Dataset entries:

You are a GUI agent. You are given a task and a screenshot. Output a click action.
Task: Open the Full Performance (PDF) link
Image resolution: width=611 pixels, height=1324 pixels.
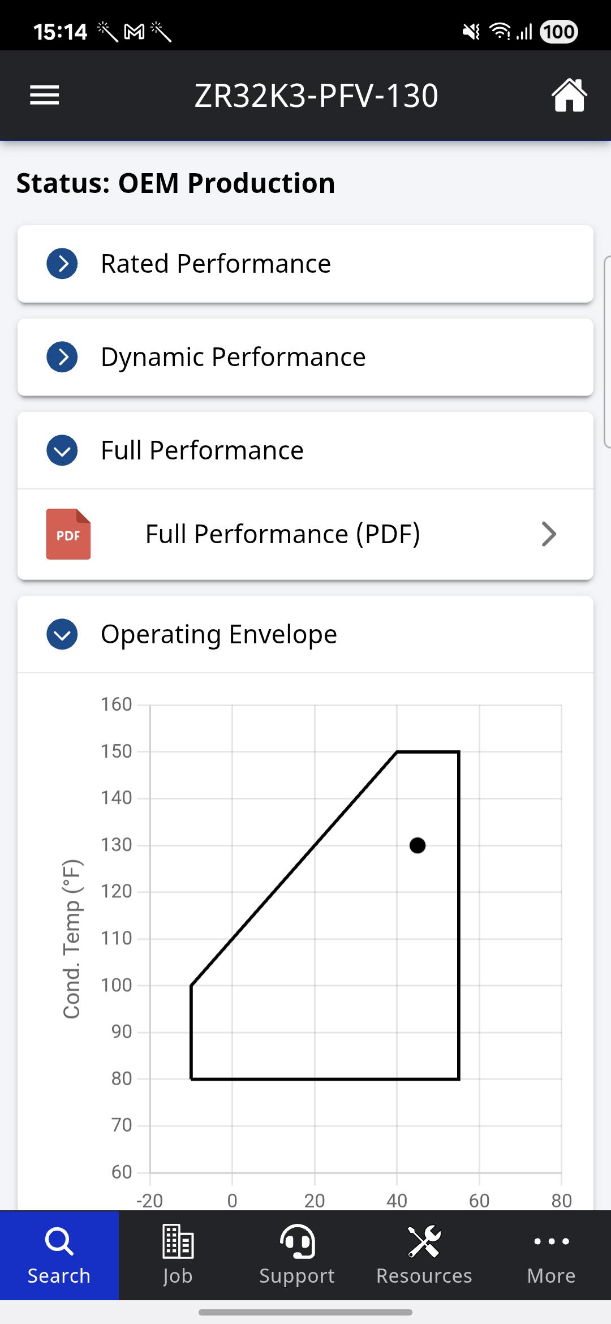282,534
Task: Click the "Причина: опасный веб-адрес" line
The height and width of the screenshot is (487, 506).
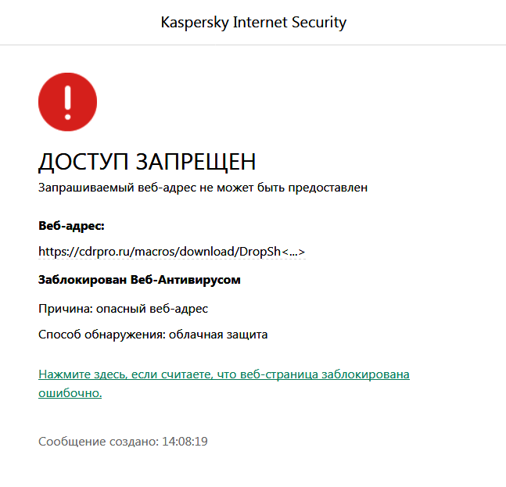Action: pos(123,308)
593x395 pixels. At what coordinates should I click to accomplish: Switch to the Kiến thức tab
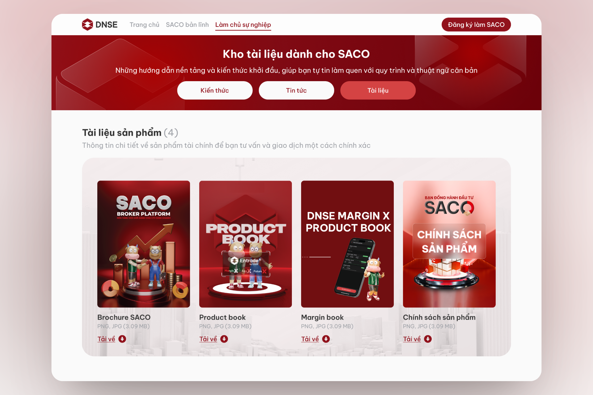point(215,90)
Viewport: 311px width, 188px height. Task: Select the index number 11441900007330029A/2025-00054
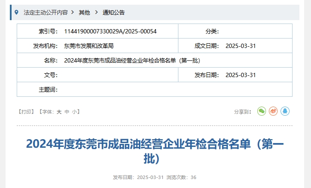[x=110, y=31]
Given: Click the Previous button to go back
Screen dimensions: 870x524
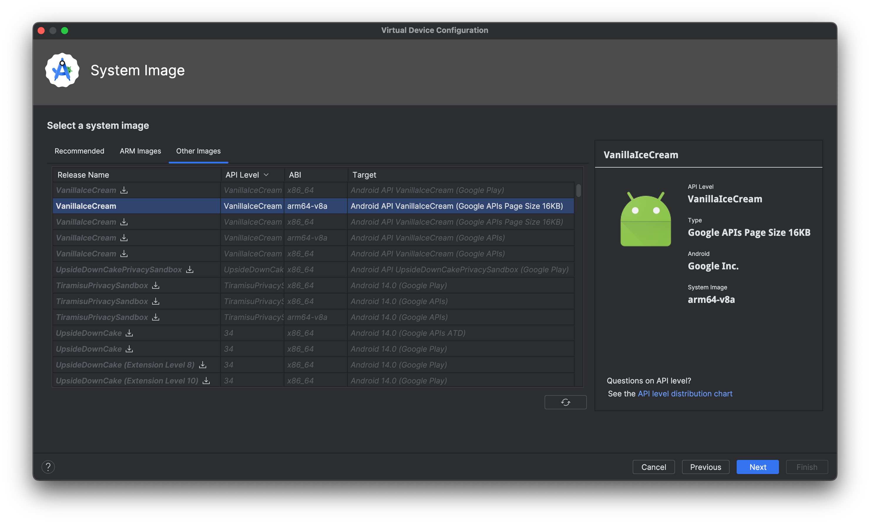Looking at the screenshot, I should pyautogui.click(x=705, y=467).
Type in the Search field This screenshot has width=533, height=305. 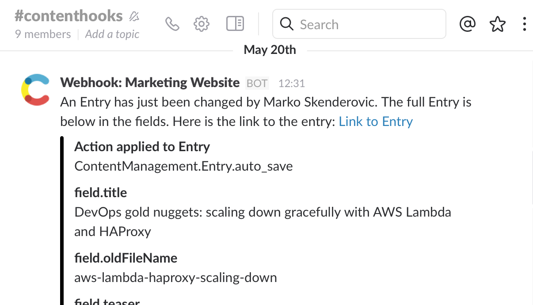[367, 24]
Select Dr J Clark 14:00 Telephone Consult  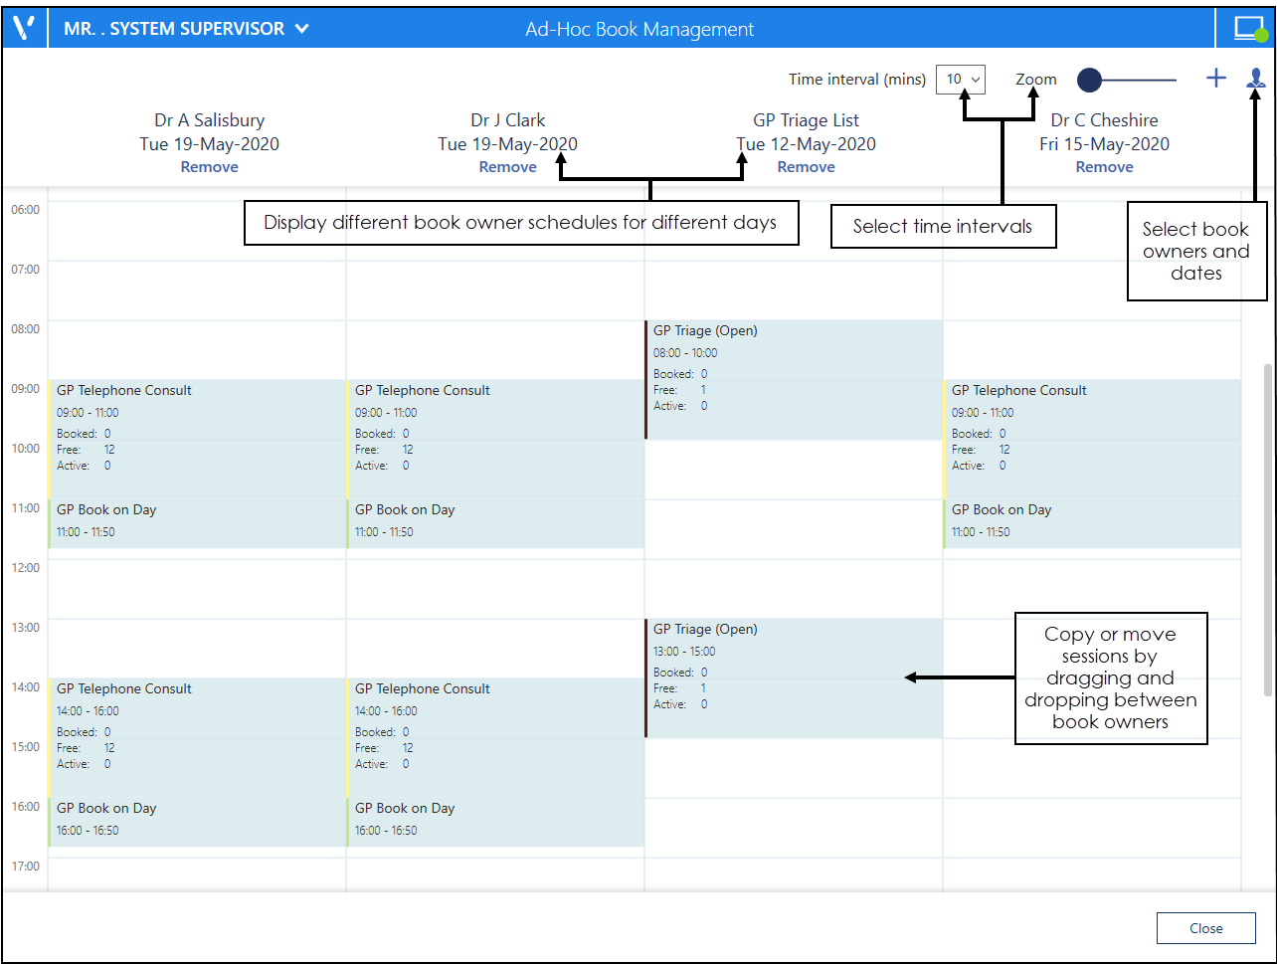pos(495,737)
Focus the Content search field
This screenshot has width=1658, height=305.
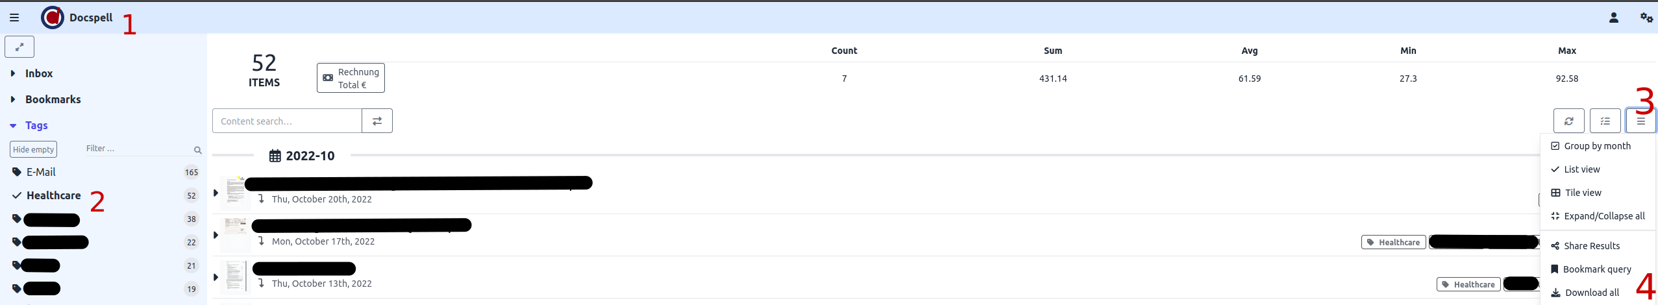tap(287, 121)
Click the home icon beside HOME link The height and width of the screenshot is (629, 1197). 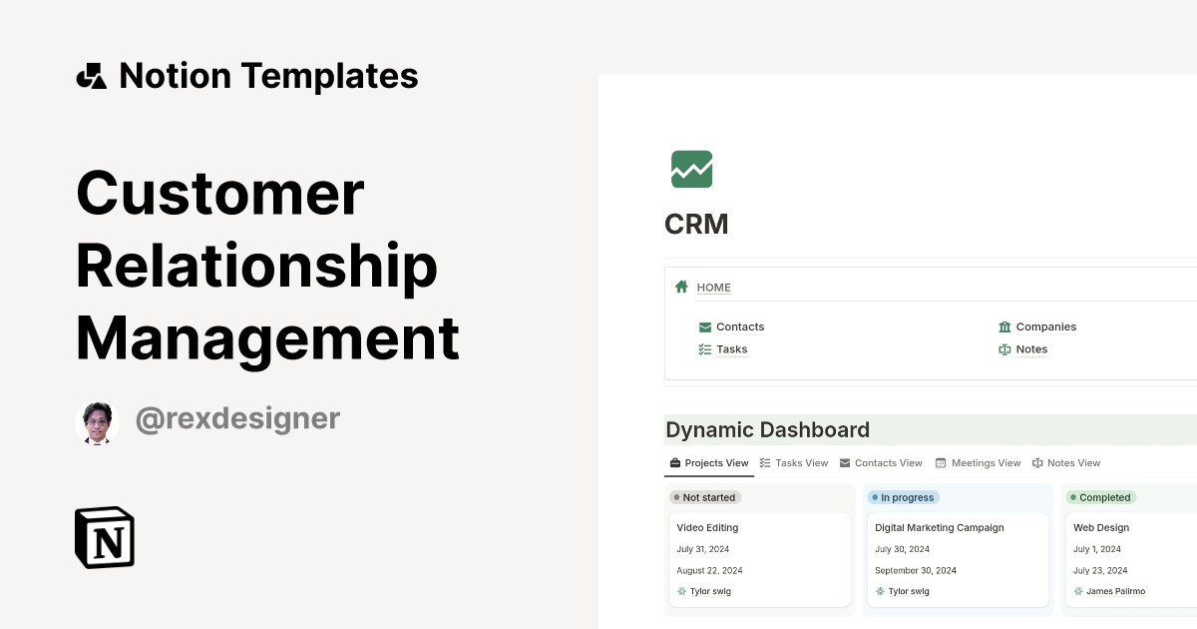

PROBLEM TO WORK ON » The answer must be an exact copy of the lines from the one containing "Focus the Content search field" through the last line of the records, and nothing else. Pictures do not belong in it.

YOUR SOLUTION »
Focus the Content search field
This screenshot has width=1658, height=305.
tap(287, 121)
Click the home icon beside HOME link The height and width of the screenshot is (629, 1197). 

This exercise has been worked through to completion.